» Try it
Look through the listing below for lines containing the word "Sivana". State only their number.

-=-=-=-=-

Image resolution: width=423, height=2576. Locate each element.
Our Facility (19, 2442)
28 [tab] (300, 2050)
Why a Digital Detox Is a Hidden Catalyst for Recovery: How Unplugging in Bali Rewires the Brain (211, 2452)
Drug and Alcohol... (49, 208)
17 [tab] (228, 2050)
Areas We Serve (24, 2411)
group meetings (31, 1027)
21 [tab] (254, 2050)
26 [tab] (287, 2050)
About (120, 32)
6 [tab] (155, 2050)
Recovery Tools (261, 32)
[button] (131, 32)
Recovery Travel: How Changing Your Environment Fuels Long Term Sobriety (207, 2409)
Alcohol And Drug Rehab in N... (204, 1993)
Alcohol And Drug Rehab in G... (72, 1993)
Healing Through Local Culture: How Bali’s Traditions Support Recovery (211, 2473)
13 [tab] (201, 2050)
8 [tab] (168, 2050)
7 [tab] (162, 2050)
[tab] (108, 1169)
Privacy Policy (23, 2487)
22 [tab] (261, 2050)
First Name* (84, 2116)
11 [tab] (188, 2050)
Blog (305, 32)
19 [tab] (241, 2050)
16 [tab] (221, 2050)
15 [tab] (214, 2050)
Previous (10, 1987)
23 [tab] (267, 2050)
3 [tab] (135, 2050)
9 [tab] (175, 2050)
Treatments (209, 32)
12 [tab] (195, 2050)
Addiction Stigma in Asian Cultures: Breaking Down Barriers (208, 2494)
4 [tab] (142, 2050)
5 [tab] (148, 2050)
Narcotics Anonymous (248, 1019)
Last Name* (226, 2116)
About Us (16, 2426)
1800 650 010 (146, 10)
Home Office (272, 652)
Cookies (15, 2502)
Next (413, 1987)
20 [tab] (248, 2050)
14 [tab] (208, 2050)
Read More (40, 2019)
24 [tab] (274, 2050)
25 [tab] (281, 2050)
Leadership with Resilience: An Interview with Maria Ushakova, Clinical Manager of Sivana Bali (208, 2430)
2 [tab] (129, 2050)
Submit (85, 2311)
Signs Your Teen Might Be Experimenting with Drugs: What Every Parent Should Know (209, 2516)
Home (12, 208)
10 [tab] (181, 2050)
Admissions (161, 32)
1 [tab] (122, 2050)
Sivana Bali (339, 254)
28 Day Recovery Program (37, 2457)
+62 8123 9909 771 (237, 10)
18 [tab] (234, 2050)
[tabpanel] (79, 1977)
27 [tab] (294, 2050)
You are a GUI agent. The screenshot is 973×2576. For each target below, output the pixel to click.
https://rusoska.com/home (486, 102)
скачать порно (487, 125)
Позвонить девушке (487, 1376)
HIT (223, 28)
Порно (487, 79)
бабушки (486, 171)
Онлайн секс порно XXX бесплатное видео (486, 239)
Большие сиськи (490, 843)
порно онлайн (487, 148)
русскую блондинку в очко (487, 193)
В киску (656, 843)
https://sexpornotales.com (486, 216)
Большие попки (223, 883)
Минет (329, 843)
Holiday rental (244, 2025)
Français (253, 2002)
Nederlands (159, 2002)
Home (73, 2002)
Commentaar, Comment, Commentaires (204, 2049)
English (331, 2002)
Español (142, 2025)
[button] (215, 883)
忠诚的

-=-=-=-=-

» Output
2